New Cisco Acquisition Builds Intelligence, Reduces Carbon Emissions

By Nicholas Kolakowski  |  Posted 2009-01-28

Cisco Systems'  purchase of Richards-Zeta Building Intelligence plays into the company's "build, buy and partner" strategy for expanding rapidly into new markets and taking advantage of market transitions.

Cisco and Richards-Zeta completed the deal Jan. 27. The enterprise networking giant did not disclose the financial details of its latest acquisition. 

As a scalable and open platform, Richards-Zeta's middleware can integrate both building infrastructure systems and IT applications onto a common IP network, in turn leading to efficiencies in energy-consumption management, a reduction in a facility's carbon footprint and the accompanying cost savings.   

"Energy consumption is a global issue and customers are increasingly demanding that energy management services are delivered over a converged IP architecture," Marthin De Beer, senior vice president of Cisco's Emerging Technologies Group, said in a statement. "An intelligent IP network is the platform to meet this need." 

Richards-Zeta will be integrated into Cisco's Emerging Technologies Group that is part of Cisco's Globalisation Centre East, and overseen by under De Beer.

The Emerging Technologies Group fosters new businesses, both to generate revenue and propel Cisco into new markets.

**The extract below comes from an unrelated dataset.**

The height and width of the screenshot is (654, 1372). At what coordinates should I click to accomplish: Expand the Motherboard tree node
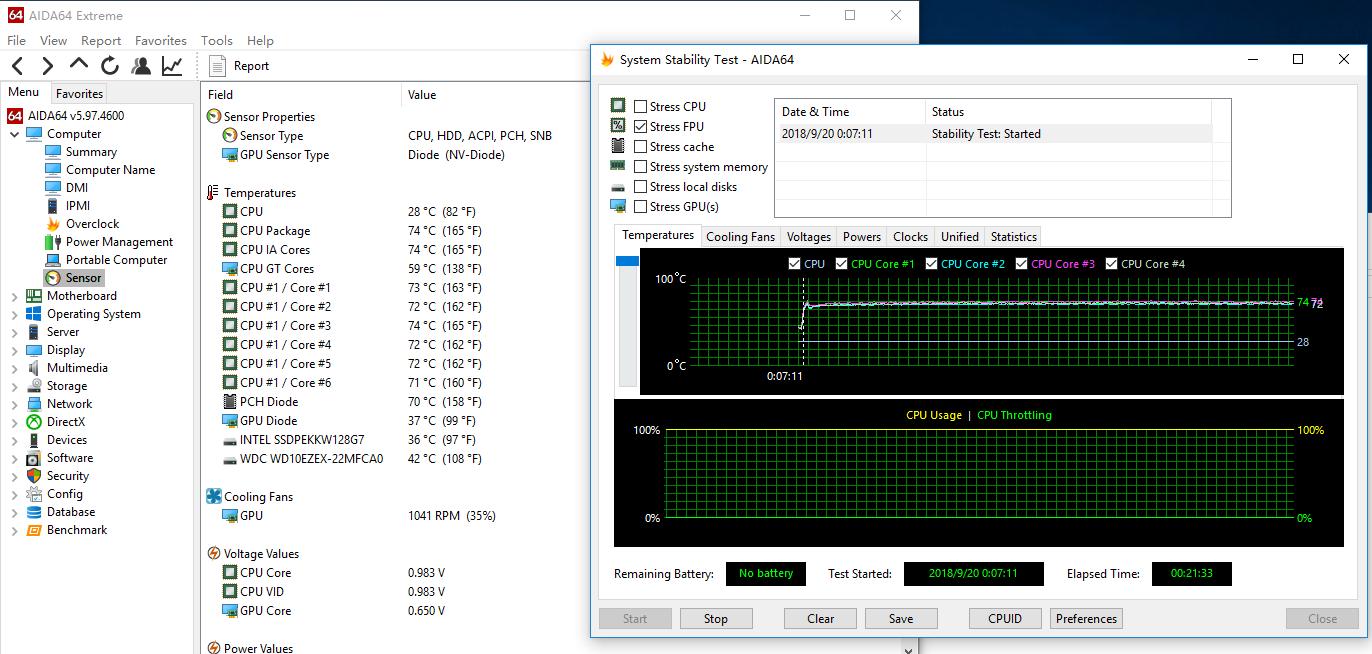coord(14,296)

Cisco sees cost and carbon savings as an increasing priority for customers given current economic and environmental issues.  

The first annnounced task for the middleware will be supporting Cisco's Connected Real Estate and EnergyWise; the latter actively measures and reduces the energy use of phones, computers, access points and other IP devices, and it is expected that Richards-Zeta's software will work in concert with EnergyWise and other industry-partner solutions to ultimately make building and IT infrastructure more power efficient.